Photo – John Marshall

CovSoc member John Marshall reports

Coventry’s history continues to evolve and today’s city centre is changing rapidly, with one of the most eye-popping changes being the construction of Starley Gardens in Cox Street – unveiled this month by Lord Mayor Ann Lucas.

This stunning open space replaces the former James Starley Building which once occupied almost the entire length of Cox Street.

Starley Gardens – named, like its predecessor, after famous bicycle pioneer James Starley – is part of a wider project by Coventry University to open up the entire area with green spaces and walkways, ultimately linking new university buildings to vistas of the Cathedral.

The university describes Starley Gardens as “a striking open-air urban space” that will help the city to look its best ahead of its “well-deserved time in the national limelight as the UK’s City of Culture 2021.”

Starley Gardens, says the university, will have the capacity to host a variety of cultural events all year round, bringing activity and excitement to the campus, while helping to improve the social wellbeing and health of staff, students and the local community.

Future plans will see the university demolish the Alan Berry Building, opposite the Cathedral, enabling new landscaping and an uninterrupted view of Coventry Cathedral from the university’s Arts and Humanities facilities on the other side of Cox Street, which are currently being redeveloped.

James Starley – bicycle pioneer

James Starley is often described as the ‘father of the bicycle’ and his influence in Coventry was significant and far-reaching, creating the foundations for a major bicycle industry.
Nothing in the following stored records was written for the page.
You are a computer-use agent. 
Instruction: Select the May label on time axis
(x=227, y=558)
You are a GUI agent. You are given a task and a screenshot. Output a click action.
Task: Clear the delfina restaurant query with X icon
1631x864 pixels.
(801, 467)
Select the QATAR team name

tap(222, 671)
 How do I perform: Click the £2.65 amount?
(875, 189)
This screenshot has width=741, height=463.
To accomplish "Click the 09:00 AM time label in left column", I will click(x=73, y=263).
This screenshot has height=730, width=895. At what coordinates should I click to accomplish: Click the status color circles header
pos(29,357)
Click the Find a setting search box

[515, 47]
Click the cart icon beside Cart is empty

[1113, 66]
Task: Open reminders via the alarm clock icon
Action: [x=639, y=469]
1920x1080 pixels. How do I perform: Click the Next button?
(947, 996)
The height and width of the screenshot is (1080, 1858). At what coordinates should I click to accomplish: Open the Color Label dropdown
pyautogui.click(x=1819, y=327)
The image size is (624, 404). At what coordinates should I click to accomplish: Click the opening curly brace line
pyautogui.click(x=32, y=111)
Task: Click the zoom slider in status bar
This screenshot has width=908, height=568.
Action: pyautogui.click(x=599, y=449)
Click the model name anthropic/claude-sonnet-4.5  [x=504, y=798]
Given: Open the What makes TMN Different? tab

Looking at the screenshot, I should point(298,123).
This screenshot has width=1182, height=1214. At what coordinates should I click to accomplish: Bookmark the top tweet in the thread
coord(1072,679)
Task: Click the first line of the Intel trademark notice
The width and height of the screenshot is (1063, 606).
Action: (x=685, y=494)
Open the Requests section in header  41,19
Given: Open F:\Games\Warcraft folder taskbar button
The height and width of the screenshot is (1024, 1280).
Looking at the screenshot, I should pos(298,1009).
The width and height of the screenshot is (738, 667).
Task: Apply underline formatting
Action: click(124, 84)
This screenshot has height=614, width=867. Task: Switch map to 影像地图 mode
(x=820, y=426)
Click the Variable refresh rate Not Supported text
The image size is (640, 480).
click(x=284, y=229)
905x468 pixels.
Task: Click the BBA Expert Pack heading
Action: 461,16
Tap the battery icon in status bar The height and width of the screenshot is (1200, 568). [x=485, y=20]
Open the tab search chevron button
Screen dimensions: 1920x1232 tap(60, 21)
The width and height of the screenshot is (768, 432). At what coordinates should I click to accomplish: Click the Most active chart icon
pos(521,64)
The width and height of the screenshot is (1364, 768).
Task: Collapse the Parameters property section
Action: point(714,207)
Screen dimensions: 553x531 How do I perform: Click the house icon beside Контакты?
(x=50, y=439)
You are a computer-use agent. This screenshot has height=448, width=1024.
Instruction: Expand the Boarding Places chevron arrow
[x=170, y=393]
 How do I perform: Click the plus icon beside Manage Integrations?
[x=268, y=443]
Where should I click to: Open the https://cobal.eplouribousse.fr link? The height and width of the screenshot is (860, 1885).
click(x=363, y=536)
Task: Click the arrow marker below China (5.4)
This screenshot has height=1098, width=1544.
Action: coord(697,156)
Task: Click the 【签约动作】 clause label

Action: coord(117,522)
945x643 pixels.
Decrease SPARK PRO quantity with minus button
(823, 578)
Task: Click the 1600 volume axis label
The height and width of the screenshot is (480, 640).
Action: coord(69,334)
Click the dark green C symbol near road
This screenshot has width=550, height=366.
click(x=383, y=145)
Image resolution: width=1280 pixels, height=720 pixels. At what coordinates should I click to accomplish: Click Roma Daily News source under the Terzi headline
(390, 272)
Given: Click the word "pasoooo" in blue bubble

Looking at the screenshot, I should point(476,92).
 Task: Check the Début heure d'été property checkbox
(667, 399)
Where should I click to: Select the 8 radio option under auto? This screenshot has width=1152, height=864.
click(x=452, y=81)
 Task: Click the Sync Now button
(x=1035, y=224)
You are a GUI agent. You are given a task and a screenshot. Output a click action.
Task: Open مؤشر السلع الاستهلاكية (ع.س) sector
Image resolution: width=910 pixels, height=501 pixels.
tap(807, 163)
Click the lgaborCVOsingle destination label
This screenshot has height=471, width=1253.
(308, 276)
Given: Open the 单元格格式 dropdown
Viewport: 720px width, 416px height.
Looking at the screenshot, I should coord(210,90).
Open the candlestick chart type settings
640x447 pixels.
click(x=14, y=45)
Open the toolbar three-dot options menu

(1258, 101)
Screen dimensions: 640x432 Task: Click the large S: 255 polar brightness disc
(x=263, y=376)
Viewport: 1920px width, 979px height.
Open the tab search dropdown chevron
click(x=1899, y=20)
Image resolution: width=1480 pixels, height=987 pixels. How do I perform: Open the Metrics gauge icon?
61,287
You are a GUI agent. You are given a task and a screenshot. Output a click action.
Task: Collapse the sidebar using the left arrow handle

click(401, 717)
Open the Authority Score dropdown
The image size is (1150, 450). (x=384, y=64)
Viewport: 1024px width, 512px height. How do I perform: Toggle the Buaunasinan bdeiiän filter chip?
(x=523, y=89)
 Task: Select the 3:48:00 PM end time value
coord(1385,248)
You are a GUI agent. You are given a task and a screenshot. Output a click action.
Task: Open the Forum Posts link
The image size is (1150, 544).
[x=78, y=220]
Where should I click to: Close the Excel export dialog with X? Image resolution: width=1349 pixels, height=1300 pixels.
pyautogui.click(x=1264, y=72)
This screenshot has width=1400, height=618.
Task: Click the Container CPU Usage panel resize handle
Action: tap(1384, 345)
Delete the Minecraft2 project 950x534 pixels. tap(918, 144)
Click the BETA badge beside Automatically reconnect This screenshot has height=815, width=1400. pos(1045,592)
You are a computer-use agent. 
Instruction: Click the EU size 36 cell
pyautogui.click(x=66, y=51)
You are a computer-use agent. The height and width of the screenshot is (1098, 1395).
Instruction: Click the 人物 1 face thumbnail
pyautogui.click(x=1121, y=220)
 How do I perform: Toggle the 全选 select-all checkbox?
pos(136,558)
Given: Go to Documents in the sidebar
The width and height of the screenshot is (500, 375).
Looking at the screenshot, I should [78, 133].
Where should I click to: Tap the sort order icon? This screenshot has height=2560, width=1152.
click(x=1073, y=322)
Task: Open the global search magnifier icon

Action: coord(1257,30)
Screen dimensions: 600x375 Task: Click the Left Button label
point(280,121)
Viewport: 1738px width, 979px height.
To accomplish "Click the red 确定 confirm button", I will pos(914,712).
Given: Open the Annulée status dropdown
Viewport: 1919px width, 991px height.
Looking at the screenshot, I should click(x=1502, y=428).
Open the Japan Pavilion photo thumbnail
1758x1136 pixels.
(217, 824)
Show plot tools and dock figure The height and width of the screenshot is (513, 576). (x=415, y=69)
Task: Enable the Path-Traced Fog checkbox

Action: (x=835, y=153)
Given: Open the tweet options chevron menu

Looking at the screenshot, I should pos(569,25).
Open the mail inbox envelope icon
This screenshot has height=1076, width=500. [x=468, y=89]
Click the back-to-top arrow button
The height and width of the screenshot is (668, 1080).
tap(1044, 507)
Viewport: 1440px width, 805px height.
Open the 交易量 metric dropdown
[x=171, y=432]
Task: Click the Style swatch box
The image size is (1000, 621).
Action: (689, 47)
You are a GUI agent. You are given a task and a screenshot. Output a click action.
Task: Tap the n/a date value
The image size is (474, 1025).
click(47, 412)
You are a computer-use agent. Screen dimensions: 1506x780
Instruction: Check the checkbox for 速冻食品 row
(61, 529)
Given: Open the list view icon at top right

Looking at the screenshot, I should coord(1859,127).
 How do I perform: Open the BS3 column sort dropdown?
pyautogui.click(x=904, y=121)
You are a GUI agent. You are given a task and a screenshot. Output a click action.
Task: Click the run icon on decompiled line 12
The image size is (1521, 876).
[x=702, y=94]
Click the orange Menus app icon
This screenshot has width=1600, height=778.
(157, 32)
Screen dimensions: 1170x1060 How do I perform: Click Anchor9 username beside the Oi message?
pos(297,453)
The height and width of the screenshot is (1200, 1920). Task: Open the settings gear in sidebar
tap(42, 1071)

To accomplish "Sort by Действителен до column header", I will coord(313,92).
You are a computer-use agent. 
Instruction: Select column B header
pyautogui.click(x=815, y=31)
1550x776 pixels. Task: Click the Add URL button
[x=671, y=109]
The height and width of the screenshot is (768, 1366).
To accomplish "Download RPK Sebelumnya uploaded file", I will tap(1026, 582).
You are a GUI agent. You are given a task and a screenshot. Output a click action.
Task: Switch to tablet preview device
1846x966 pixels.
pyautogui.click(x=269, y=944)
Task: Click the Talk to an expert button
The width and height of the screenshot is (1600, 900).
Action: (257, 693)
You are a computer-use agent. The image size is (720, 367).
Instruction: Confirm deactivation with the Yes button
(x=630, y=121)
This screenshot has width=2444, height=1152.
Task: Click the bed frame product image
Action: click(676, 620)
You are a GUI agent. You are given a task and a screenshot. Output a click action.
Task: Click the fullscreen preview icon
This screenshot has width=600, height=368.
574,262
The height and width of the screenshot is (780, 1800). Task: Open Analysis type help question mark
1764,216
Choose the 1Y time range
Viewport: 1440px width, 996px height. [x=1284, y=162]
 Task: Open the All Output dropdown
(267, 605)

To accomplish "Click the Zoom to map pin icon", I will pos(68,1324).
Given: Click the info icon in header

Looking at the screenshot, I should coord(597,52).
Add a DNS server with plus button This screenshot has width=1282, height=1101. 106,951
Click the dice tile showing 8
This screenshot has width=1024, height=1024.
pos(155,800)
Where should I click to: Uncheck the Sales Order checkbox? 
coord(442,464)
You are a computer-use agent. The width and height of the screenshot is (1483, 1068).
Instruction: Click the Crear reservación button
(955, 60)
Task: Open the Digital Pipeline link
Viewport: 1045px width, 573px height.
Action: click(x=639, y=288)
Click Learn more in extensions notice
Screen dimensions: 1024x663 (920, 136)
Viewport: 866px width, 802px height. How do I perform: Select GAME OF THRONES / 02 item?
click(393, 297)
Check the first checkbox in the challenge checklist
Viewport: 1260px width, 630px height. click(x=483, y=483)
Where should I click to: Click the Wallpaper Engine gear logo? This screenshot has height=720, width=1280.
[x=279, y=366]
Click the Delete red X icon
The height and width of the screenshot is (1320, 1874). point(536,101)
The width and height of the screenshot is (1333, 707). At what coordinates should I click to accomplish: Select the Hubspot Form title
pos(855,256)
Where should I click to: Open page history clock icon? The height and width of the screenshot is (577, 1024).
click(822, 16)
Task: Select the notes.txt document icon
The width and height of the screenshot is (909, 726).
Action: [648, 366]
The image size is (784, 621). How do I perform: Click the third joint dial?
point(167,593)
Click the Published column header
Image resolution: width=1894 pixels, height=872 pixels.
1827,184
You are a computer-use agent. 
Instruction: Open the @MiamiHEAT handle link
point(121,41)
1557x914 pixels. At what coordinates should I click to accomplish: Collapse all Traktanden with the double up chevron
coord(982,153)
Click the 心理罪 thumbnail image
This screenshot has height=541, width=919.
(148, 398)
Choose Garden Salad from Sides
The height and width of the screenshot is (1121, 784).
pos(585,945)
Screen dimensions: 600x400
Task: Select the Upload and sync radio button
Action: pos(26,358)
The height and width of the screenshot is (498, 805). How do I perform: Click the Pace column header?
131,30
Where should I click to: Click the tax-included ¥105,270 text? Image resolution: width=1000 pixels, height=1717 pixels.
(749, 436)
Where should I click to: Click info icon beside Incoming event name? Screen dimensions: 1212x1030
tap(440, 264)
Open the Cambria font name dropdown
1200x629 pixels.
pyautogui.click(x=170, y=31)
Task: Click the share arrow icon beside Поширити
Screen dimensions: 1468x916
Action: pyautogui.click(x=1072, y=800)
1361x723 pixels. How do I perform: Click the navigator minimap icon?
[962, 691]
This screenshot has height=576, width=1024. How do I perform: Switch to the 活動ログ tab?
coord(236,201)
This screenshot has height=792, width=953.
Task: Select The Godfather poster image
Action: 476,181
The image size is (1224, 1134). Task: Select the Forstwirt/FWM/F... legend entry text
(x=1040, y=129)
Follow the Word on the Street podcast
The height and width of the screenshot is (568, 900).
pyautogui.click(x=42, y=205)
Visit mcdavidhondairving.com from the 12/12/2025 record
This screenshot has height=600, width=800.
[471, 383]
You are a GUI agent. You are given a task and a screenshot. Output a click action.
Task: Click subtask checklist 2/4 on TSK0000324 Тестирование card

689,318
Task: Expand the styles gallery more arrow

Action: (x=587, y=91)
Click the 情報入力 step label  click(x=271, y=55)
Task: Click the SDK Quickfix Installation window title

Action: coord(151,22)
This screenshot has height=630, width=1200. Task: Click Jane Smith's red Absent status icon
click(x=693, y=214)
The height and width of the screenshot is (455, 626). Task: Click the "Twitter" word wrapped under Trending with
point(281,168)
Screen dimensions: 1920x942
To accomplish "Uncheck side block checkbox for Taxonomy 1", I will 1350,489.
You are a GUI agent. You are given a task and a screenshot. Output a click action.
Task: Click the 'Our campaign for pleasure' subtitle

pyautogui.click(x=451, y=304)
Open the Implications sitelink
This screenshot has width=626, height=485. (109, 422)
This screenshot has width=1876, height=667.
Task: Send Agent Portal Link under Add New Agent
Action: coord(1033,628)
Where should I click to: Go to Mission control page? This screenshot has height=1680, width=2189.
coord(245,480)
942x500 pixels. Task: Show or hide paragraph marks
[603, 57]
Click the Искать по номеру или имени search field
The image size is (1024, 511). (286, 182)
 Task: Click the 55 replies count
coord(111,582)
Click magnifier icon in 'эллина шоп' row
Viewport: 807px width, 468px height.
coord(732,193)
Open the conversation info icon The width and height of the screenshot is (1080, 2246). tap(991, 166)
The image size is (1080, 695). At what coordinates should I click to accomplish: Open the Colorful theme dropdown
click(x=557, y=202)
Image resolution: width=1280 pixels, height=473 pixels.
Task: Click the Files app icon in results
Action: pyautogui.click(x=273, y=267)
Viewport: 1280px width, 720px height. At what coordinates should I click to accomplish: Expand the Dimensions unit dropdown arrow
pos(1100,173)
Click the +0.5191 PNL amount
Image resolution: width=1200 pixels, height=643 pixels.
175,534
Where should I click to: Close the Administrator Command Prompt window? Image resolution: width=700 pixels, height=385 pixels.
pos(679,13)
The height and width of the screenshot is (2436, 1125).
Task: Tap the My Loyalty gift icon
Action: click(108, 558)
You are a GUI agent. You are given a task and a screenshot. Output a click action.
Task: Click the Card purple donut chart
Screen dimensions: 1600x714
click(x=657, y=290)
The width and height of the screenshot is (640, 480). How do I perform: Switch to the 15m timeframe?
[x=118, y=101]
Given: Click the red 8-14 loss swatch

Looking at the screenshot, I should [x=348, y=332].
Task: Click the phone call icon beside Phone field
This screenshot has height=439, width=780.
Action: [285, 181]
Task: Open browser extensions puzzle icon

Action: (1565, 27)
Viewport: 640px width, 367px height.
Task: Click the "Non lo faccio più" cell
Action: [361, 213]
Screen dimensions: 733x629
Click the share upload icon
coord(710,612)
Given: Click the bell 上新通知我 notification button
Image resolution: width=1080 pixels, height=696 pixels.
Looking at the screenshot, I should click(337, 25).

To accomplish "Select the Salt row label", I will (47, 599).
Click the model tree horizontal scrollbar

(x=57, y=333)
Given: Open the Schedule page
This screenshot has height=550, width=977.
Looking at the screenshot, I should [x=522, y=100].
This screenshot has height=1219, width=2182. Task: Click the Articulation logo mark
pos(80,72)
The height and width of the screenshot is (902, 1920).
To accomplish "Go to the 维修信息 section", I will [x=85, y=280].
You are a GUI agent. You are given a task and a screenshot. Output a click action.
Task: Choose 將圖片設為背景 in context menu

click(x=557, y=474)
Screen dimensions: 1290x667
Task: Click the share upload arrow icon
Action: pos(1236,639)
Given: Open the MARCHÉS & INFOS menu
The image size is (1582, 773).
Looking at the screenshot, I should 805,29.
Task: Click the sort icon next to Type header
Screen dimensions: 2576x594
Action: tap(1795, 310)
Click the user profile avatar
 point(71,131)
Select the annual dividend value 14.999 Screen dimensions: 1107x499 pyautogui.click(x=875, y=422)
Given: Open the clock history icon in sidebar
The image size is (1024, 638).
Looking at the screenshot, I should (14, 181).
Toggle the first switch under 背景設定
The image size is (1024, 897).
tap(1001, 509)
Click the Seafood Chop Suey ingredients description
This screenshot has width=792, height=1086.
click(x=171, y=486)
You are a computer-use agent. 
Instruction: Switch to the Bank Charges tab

The inventive Starley came to Coventry with his business partner Josiah Turner in 1861 to produce sewing machines. But the business changed dramatically when Turner’s nephew turned up in Coventry with a French-made velocipede. Starley made significant improvements to the machine and in 1871 he designed the Ariel, said to be the first true bicycle. Two of his inventions revolutionised this form of transport – the tangential spoke for bicycle wheels and the differential gear. Starley died in 1881 and is buried in London Road Cemetery. In 1885 his nephew John Kemp Starley designed the Rover Safety Cycle, a chain-driven machine with two wheels of the same size which is still the basis of bicycle design today.